NTSB: Pilot’s Underestimation Of Current Caused Todd Brown Sinking
The National Transportation Safety Board (NTSB) released a report on the sinking of the 1,800 hp. mv. Todd Brown on April 17, 2017, that concluded that the probable cause of its sinking was “the pilot’s underestimation of the effect of the river current on the barge string being maneuvered during a de-drifting operation.”
The Todd Brown sank when it allided with a string of moored barges along the right descending bank of the Lower Mississippi River near Mile 940, about 4 miles from Columbus, Ky. Damage to the vessel was estimated at $1.5 million.
The Mississippi River was running at a “historically high level due to excessive runoff from melting snow and recent rainstorms,” according to the report. On April 17, gauges at Cairo, Ill., measured 36 feet, or 4 feet higher than normal. The Coast Guard had established an Incident Command Unit to coordinate response efforts to flooding and to issue tow size restrictions.

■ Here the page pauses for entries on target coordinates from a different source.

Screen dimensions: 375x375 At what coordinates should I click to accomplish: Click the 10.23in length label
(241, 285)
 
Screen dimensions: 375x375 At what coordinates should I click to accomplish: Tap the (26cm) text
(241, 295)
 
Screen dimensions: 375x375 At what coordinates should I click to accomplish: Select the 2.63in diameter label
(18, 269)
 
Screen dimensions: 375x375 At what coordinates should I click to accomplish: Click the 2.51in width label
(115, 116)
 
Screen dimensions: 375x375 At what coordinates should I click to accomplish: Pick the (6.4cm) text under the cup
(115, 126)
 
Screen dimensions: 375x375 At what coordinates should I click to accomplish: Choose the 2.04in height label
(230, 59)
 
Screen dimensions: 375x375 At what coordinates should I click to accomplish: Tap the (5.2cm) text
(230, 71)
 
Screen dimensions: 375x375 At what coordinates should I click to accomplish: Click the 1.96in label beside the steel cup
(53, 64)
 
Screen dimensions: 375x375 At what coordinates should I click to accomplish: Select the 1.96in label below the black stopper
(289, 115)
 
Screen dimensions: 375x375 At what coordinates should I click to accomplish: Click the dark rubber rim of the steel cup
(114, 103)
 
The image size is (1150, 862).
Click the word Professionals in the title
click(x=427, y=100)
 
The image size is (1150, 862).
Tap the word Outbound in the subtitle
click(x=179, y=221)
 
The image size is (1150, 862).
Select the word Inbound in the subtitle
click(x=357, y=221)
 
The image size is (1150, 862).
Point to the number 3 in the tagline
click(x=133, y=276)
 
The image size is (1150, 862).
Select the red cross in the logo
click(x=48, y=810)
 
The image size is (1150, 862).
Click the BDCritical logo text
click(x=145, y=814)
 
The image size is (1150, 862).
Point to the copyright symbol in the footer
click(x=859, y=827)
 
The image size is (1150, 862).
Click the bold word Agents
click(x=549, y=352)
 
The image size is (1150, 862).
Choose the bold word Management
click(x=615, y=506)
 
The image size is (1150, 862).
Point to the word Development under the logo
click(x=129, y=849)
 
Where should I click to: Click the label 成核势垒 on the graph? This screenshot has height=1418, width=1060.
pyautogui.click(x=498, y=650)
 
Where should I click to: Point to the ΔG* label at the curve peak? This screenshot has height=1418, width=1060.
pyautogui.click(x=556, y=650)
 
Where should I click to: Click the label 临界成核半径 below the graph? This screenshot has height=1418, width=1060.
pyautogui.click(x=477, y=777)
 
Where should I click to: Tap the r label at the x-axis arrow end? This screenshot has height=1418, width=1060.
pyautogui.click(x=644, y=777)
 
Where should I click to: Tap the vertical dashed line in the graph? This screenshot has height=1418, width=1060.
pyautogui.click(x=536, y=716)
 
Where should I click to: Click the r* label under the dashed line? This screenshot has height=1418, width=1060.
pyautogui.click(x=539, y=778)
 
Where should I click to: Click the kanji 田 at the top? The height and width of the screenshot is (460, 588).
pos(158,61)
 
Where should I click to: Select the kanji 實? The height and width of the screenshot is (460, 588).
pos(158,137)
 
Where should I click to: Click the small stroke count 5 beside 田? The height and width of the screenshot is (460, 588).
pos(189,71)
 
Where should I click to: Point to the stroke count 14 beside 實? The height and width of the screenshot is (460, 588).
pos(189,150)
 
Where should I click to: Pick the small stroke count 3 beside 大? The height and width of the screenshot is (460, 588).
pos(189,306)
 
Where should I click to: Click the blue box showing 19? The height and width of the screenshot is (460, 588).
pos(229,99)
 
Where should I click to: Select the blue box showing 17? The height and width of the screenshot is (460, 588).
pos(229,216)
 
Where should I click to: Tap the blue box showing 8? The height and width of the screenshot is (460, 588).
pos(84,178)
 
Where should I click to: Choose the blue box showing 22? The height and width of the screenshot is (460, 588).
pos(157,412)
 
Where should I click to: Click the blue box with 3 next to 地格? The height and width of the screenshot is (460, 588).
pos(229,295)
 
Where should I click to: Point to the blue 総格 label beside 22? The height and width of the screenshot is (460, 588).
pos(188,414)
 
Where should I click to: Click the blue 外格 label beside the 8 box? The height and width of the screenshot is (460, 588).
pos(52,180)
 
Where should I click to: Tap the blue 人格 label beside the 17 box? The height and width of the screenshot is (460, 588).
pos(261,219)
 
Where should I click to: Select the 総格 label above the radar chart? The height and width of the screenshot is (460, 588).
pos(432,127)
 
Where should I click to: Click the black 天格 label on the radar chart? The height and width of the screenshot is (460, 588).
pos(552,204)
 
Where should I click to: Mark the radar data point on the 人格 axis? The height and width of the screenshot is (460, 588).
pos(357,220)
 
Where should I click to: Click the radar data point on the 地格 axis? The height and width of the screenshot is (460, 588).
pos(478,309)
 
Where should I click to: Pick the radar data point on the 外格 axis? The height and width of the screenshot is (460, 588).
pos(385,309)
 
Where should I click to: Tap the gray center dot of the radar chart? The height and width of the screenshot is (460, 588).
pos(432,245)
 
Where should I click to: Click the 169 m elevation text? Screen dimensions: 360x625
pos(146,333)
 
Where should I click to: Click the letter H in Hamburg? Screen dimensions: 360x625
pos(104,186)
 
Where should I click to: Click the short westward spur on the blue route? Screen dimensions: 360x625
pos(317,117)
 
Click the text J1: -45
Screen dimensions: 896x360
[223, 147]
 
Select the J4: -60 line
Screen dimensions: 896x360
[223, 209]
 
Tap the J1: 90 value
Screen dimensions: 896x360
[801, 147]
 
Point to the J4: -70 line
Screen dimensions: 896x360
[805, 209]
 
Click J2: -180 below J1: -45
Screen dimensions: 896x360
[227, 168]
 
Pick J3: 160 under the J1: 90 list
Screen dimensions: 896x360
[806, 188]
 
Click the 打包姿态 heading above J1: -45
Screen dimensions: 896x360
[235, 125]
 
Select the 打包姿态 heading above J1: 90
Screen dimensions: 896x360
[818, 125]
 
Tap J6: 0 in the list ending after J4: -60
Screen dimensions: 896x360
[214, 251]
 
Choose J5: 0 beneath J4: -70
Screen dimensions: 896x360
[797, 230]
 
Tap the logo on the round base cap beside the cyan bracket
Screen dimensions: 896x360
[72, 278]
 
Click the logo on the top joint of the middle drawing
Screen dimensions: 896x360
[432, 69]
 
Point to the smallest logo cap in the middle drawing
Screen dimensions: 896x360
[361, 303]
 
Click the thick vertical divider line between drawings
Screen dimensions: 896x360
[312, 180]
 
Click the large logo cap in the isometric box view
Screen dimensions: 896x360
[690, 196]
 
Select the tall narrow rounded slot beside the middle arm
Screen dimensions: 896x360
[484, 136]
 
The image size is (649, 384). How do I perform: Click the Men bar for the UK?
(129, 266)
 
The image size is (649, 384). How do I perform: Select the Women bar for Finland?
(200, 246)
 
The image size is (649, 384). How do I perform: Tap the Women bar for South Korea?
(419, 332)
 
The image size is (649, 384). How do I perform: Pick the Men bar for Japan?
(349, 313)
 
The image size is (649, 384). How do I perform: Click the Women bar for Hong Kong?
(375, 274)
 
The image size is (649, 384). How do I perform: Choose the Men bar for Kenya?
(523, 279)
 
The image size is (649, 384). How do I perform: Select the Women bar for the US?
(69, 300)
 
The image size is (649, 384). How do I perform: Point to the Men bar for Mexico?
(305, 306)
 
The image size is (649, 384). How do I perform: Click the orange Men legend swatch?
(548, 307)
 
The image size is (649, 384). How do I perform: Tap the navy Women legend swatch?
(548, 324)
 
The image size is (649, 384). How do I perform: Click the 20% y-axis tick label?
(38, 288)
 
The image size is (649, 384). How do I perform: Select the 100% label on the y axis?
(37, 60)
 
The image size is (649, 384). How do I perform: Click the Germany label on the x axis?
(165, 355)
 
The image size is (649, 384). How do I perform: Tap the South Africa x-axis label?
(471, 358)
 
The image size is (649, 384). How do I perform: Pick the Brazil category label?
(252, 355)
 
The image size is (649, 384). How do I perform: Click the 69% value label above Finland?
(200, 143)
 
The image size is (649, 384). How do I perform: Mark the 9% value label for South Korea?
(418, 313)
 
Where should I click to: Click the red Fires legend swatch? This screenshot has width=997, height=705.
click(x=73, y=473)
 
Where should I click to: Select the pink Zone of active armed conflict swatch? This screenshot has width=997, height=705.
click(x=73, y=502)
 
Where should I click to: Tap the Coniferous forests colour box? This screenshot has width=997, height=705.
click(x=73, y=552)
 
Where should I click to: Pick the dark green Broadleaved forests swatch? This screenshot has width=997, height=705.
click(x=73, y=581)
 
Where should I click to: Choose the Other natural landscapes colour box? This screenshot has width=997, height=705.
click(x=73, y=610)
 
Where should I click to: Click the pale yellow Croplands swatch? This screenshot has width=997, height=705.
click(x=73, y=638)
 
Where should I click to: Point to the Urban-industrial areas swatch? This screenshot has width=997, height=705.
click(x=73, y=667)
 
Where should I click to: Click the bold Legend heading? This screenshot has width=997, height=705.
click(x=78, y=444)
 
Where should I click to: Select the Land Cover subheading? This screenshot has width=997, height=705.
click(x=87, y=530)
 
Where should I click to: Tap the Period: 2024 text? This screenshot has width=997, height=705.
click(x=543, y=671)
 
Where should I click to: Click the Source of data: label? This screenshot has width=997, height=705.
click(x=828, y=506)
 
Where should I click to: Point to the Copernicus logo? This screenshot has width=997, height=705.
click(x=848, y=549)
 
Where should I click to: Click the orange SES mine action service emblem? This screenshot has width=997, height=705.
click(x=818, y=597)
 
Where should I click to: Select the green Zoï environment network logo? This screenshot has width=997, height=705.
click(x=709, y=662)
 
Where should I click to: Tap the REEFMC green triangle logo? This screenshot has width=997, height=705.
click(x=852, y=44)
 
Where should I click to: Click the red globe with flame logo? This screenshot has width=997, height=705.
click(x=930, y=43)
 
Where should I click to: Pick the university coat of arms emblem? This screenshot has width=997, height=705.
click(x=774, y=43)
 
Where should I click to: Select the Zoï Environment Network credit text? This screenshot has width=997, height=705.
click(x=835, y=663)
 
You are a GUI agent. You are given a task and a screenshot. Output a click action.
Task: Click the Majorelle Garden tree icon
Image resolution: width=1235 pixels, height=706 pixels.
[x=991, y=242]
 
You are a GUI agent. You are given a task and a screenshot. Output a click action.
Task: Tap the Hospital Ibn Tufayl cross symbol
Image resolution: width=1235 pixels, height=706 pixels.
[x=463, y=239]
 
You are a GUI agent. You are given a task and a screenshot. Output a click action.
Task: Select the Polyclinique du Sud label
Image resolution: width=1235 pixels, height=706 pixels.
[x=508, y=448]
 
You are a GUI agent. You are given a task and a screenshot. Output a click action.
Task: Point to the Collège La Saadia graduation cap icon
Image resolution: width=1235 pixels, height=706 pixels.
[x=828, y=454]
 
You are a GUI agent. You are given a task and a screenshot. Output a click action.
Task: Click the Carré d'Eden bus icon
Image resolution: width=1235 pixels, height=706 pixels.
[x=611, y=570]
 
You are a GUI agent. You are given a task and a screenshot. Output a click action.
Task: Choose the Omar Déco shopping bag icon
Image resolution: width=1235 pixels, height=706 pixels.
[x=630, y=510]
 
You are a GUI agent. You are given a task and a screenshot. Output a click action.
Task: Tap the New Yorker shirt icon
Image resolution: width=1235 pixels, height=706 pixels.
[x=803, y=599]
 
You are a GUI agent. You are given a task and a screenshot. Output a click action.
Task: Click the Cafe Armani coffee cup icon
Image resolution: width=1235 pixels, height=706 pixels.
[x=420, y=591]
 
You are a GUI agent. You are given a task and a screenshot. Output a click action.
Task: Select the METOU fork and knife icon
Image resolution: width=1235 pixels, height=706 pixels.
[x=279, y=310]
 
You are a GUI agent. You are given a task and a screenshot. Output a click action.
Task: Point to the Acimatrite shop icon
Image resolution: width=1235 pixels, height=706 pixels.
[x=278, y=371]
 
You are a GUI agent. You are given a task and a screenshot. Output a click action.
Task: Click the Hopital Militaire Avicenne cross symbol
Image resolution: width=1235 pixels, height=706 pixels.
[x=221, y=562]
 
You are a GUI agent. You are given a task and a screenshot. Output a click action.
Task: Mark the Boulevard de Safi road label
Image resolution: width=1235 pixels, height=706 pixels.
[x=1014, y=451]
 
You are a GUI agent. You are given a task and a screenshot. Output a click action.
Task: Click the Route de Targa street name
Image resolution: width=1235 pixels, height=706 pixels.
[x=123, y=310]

The report said that the increased current brought a “substantial amount of debris” such as tree limbs that accumulated by the head of the moored barges, increasing strain on the mooring lines. In order to remove the debris, or “drift,” boats such as the Todd Brown would perform de-drifting operations in which barges would be untied to allow the river current to flush debris downstream.
At about 1:30 p.m., the Todd Brown and another Ingram towboat, the 1,020 hp. Ot Adkins, began to reposition a string of four empties from the No. 8 fleet to the No. 6 fleet upstream before returning to the No. 8 fleet. The Todd Brown’s pilot had 17 years of experience, and the horsepower of both boats exceeded company recommended practice, the report said.
The crew doubled up all fore and aft couplings between the string of four barges. The Todd Brown faced up to the aft end of the string, while the Ot Adkins was positioned along the starboard side of the lead barge. As the Todd Brown’s pilot moved the string into the river, its profile was exposed to an 8 mph. current that pushed the Todd Brown backwards, despite its engines being on full ahead. The Todd Brown’s pilot asked the Ot Adkins’ crew to attach a line from their vessel to the shoreline to swing the barge string back toward the shoreline and out of the current.
But as the current began to “overwhelm” both boats, the report said, the pilot told his own crew to disconnect the Todd Brown from the string so that he could maneuver to the port side of the drifting string. He subsequently became trapped behind the barge string and allided with the moored lead barges of the No. 9 fleet, 250 feet downriver, pinning the boat to the moored barges, where the current forced its head down into the water. The Todd Brown sank at 3:30 p.m. and came to rest in about 35 feet of water. All six crewmembers climbed aboard an adjacent barge without reported injury.
The twin-screw Todd Brown was built in 1977 in St. Louis Ship. Originally named the John Welch, it was operated by Federal Barge Lines until sold in 1984 to Midland Enterprises Inc. It was sold to Ingram Barge Company and renamed the Todd Brown in 2005. It was operated by Great Rivers Marine Service.
The full report is available on the NTSB’s website, www.ntsb.gov.